Roma – 18 gennaio 2013 – Il reato di clandestinità per la Procura di Milano? Si concretizza in una media di venti notizie al giorno, con punte di trenta e mai meno di quindici. E una tale mole di lavoro porta al “paradossale (e ingiusto) risultato di tale situazione che la possibilità per un imputato di immigrazione clandestina di venire concretamente tratto a giudizio resta attualmente affidata al caso”.
È l’ allarme lanciato dalla Sezione definizione affari semplici (Sdas) della Procura.

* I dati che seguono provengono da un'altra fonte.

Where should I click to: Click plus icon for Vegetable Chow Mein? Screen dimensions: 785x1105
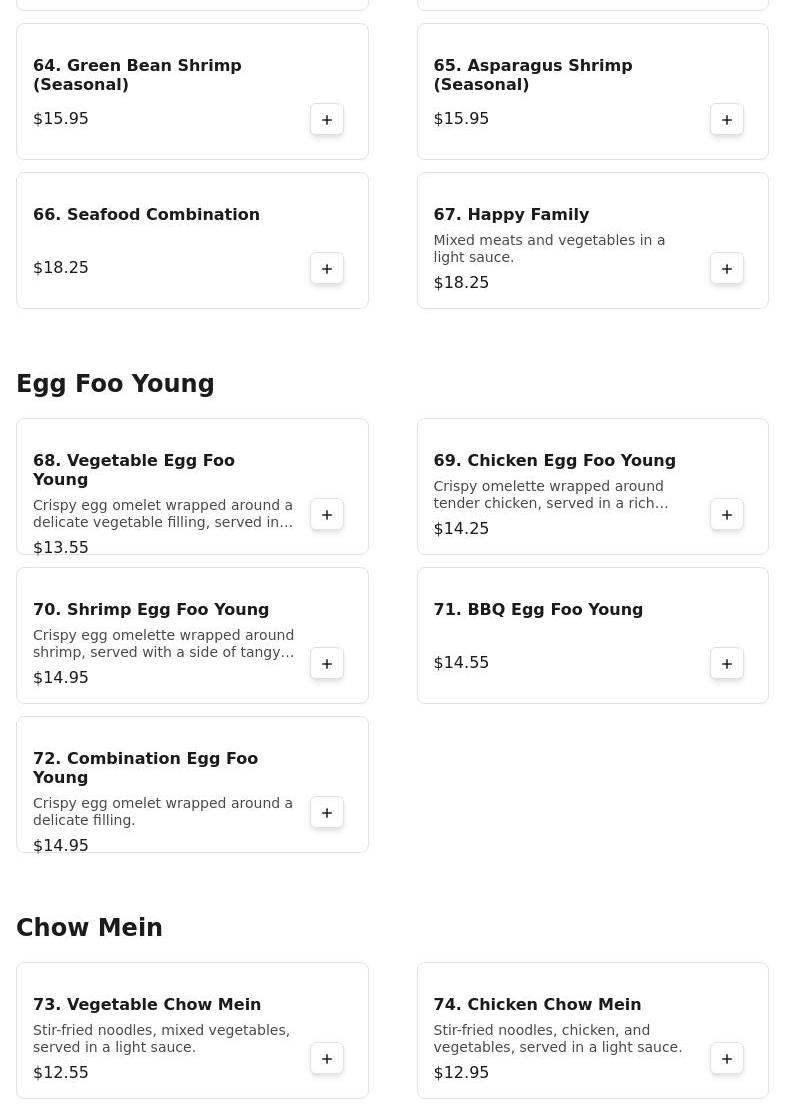click(x=327, y=1059)
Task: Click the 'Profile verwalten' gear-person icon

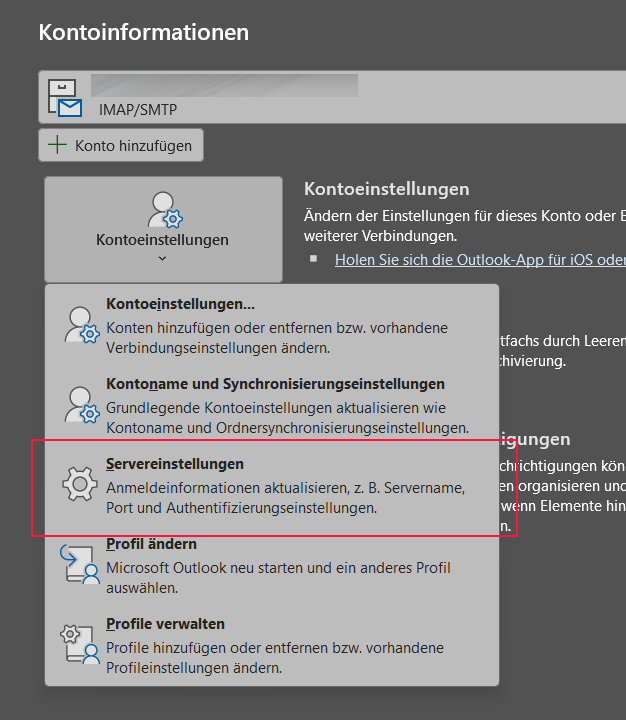Action: [79, 645]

Che lo scorso dicembre, in una circolare firmato dal sostituto Riccardo Targetti e citata oggi da Il Giornale, ha suggerito alle forze di Polizia, “pur nell'ovvio rispetto dell'autonomia istituzionale” , di andarci piano con le denunce, procedendo solo quando è strettamente necessario e tenendo ben presenti i casi in cui il reato non sussiste.
Lo Sdas dovrebbe smaltire rapidamente le denunce per reati di competenza del giudice di pace e del giudice monocratico, cose, appunto, “semplici”. Ma il reato di immigrazione clandestina, introdotto nel 2009 dal governo Berlusconi, ha complicato molto la situazione: i fascicoli si accumulano e “né la Procura della Repubblica né l'ufficio del giudice di pace sono in grado di definire” i procedimenti.
Quei fascicoli vano infatti studiati, poi ci sono la citazione in giudizio da tradurre in una lingua comprensibile per l’imputato e la notifica da parte dell’ufficiale giudiziario. “Tutte fasi – spiega la Procura- che hanno rilevanti costi in termini materiali, temporali e persino pecuniari”. Intanto l’arretrato cresce, e i fascicoli “per i quali si sono spese pure energie materiali/temporali/pecuniarie restano a lungo in attesa del dibattimento, il tutto in un trend di costante crescita”.